━━ Extracted text ━━
World meaning of Havana summit

By Sam Marcy (April 13, 1989)
April 5--If the Bush administration had anticipated an acrimonious meeting in Havana between General Secretary Mikhail Gorbachev of the Soviet Union and Cuban Premier Fidel Castro, it was profoundly disappointed and frustrated.

The networks in particular virtually pulled out all stops when they sent a horde of media personnel to Havana in numbers usually reserved for inaugurations of U.S. presidents or other exceptional events. The high-priced anchors of ABC, CBS and NBC were there with full media gear. CNN, while it didn't send an anchor, gave the meeting live coverage.

When by Monday it became clear, however, that no sensational developments of a negative character would emerge from the meeting, the networks began to cut down their coverage.

On Sunday and Monday the New York Times had front-page headlines and stories full of speculation on what might occur at the Havana summit. By Tuesday morning, it had relegated the visit to page 14. On Wednesday, it could have printed lengthy excerpts from the speeches of the two leaders to the Cuban National Assembly. However, it gave few details of the talks or of the Friendship Treaty signed between Cuba and the USSR. The whole treatment was perfunctory.

It is plain from this that the hopes and expectations they had of exploiting the political differences between the two socialist governments ended in failure.
━━━
━━ Supplied data ━━
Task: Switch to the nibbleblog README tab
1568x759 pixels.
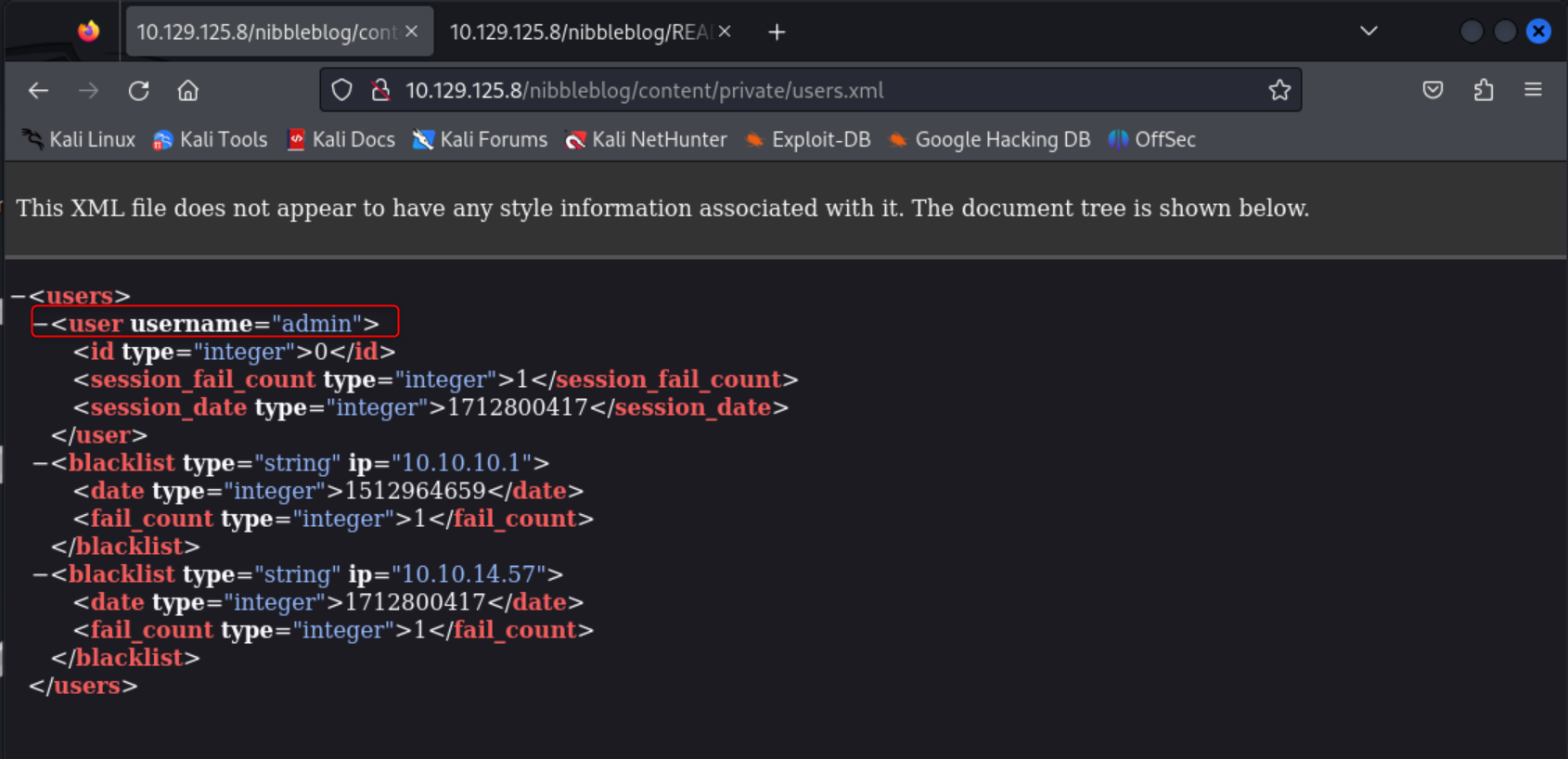Action: 580,32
━━━
Objective
Please write out the Havana summit article above in full, word for word, with no changes.

Answer in full
World meaning of Havana summit

By Sam Marcy (April 13, 1989)
April 5--If the Bush administration had anticipated an acrimonious meeting in Havana between General Secretary Mikhail Gorbachev of the Soviet Union and Cuban Premier Fidel Castro, it was profoundly disappointed and frustrated.

The networks in particular virtually pulled out all stops when they sent a horde of media personnel to Havana in numbers usually reserved for inaugurations of U.S. presidents or other exceptional events. The high-priced anchors of ABC, CBS and NBC were there with full media gear. CNN, while it didn't send an anchor, gave the meeting live coverage.

When by Monday it became clear, however, that no sensational developments of a negative character would emerge from the meeting, the networks began to cut down their coverage.

On Sunday and Monday the New York Times had front-page headlines and stories full of speculation on what might occur at the Havana summit. By Tuesday morning, it had relegated the visit to page 14. On Wednesday, it could have printed lengthy excerpts from the speeches of the two leaders to the Cuban National Assembly. However, it gave few details of the talks or of the Friendship Treaty signed between Cuba and the USSR. The whole treatment was perfunctory.

It is plain from this that the hopes and expectations they had of exploiting the political differences between the two socialist governments ended in failure.